The data below is to be copied exactly, line by line.

[Stored data]
- Opening Delimiter -

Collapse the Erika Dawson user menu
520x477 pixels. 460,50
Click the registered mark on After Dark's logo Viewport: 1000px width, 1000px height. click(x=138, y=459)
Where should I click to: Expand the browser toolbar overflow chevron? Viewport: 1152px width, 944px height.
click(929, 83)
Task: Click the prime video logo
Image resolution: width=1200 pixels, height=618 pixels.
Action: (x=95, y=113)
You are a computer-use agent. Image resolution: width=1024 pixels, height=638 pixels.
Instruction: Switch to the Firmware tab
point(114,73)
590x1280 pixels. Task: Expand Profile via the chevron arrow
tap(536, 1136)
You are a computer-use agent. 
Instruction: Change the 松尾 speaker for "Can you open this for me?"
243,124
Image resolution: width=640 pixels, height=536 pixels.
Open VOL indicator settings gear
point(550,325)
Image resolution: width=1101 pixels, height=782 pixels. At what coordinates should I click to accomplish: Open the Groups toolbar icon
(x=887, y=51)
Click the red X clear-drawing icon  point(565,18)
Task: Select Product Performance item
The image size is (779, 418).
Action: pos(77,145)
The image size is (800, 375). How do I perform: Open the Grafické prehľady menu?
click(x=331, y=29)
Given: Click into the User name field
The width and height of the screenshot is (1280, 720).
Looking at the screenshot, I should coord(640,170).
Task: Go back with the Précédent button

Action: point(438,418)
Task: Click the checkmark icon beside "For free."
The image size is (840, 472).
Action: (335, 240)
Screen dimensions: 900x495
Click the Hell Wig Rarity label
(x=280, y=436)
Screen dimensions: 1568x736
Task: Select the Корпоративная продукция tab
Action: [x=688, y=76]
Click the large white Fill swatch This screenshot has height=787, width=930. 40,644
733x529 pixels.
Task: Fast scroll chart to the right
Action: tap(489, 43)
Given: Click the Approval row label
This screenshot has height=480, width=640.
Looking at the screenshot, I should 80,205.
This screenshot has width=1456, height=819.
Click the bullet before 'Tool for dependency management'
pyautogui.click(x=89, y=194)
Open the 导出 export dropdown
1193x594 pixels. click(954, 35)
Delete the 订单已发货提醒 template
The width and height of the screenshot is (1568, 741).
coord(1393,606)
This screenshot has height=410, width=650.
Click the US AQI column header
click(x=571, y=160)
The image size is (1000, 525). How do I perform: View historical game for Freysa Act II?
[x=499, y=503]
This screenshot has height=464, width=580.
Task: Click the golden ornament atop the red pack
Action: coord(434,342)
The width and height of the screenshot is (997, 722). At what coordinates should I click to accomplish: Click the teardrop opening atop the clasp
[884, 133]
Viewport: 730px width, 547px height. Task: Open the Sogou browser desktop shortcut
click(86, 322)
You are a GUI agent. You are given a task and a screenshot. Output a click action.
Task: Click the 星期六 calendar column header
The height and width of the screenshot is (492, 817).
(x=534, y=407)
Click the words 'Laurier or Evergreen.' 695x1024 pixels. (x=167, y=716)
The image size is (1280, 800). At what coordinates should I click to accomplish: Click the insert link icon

- Closing Delimiter -

SOLUTION TO THIS TASK =>
Collapse the Erika Dawson user menu
520x477 pixels. 460,50
Click the registered mark on After Dark's logo Viewport: 1000px width, 1000px height. click(x=138, y=459)
Where should I click to: Expand the browser toolbar overflow chevron? Viewport: 1152px width, 944px height.
click(929, 83)
Task: Click the prime video logo
Image resolution: width=1200 pixels, height=618 pixels.
Action: (x=95, y=113)
You are a computer-use agent. Image resolution: width=1024 pixels, height=638 pixels.
Instruction: Switch to the Firmware tab
point(114,73)
590x1280 pixels. Task: Expand Profile via the chevron arrow
tap(536, 1136)
You are a computer-use agent. 
Instruction: Change the 松尾 speaker for "Can you open this for me?"
243,124
Image resolution: width=640 pixels, height=536 pixels.
Open VOL indicator settings gear
point(550,325)
Image resolution: width=1101 pixels, height=782 pixels. At what coordinates should I click to accomplish: Open the Groups toolbar icon
(x=887, y=51)
Click the red X clear-drawing icon  point(565,18)
Task: Select Product Performance item
The image size is (779, 418).
Action: pos(77,145)
The image size is (800, 375). How do I perform: Open the Grafické prehľady menu?
click(x=331, y=29)
Given: Click into the User name field
The width and height of the screenshot is (1280, 720).
Looking at the screenshot, I should coord(640,170).
Task: Go back with the Précédent button

Action: point(438,418)
Task: Click the checkmark icon beside "For free."
The image size is (840, 472).
Action: (335, 240)
Screen dimensions: 900x495
Click the Hell Wig Rarity label
(x=280, y=436)
Screen dimensions: 1568x736
Task: Select the Корпоративная продукция tab
Action: [x=688, y=76]
Click the large white Fill swatch This screenshot has height=787, width=930. 40,644
733x529 pixels.
Task: Fast scroll chart to the right
Action: tap(489, 43)
Given: Click the Approval row label
This screenshot has height=480, width=640.
Looking at the screenshot, I should 80,205.
This screenshot has width=1456, height=819.
Click the bullet before 'Tool for dependency management'
pyautogui.click(x=89, y=194)
Open the 导出 export dropdown
1193x594 pixels. click(954, 35)
Delete the 订单已发货提醒 template
The width and height of the screenshot is (1568, 741).
coord(1393,606)
This screenshot has height=410, width=650.
Click the US AQI column header
click(x=571, y=160)
The image size is (1000, 525). How do I perform: View historical game for Freysa Act II?
[x=499, y=503]
This screenshot has height=464, width=580.
Task: Click the golden ornament atop the red pack
Action: coord(434,342)
The width and height of the screenshot is (997, 722). At what coordinates should I click to accomplish: Click the teardrop opening atop the clasp
[884, 133]
Viewport: 730px width, 547px height. Task: Open the Sogou browser desktop shortcut
click(86, 322)
You are a GUI agent. You are given a task and a screenshot. Output a click action.
Task: Click the 星期六 calendar column header
The height and width of the screenshot is (492, 817).
(x=534, y=407)
Click the words 'Laurier or Evergreen.' 695x1024 pixels. (x=167, y=716)
The image size is (1280, 800). At what coordinates should I click to accomplish: Click the insert link icon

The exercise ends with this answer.